23 octobre 1789: Martial Law, Pain, & Liberty of Press

Paris, vendredi…

Je conçois tes inquiétudes; nous n’avons cependant couru aucun danger, mais les scènes affreuses dont nous avons été témoins, celles qui se passent encore journellement à Paris, navrent le coeur de tout homme honnête. Il paraît que l’on va s’occuper sérieusement de contenir la populace des faubourgs. Nous avons décrété une loi martiale : l’appareil est imposant. On arborera un drapeau rouge à l’Hôtel de Ville.
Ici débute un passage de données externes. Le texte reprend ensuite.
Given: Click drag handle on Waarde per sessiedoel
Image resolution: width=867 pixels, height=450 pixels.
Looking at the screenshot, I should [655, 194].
Ce même drapeau sera porté dans les rues avec ordre aux bons citoyens de se retirer chez eux. On a établi le Châtelet, juge en dernier ressort de tous les auteurs et fauteurs de troubles. Le grand mal est que le pain est rare, et que les gens malintentionnés non seulement profitent de la disette pour susciter des insurrections, mais encore contribuent par des manoeuvres sourdes à augmenter et à faire naître cette disette. (…)

Il n’y a point de nouvelles. Le Journal de Paris et le Mercure t’apprennent à peu près ce qui se passe. Comme la censure ne gêne plus les auteurs, ils parlent plus ouvertement ; mais cette liberté de la presse est devenue une véritable licence. On imprime, et l’on vend les libelles les plus atroces contre la Reine. Je ne lis ni n’achète ces infamies; je me tiens à ce qui regarde l’histoire.

Lettre du marquis de Ferrières à Madame de Ferrières, dans Marquis de Ferrières, Correspondance inédite : 1789, 1790, 1791, publ. et annotée par Henri Carré (Paris, 1932), p. 181-183.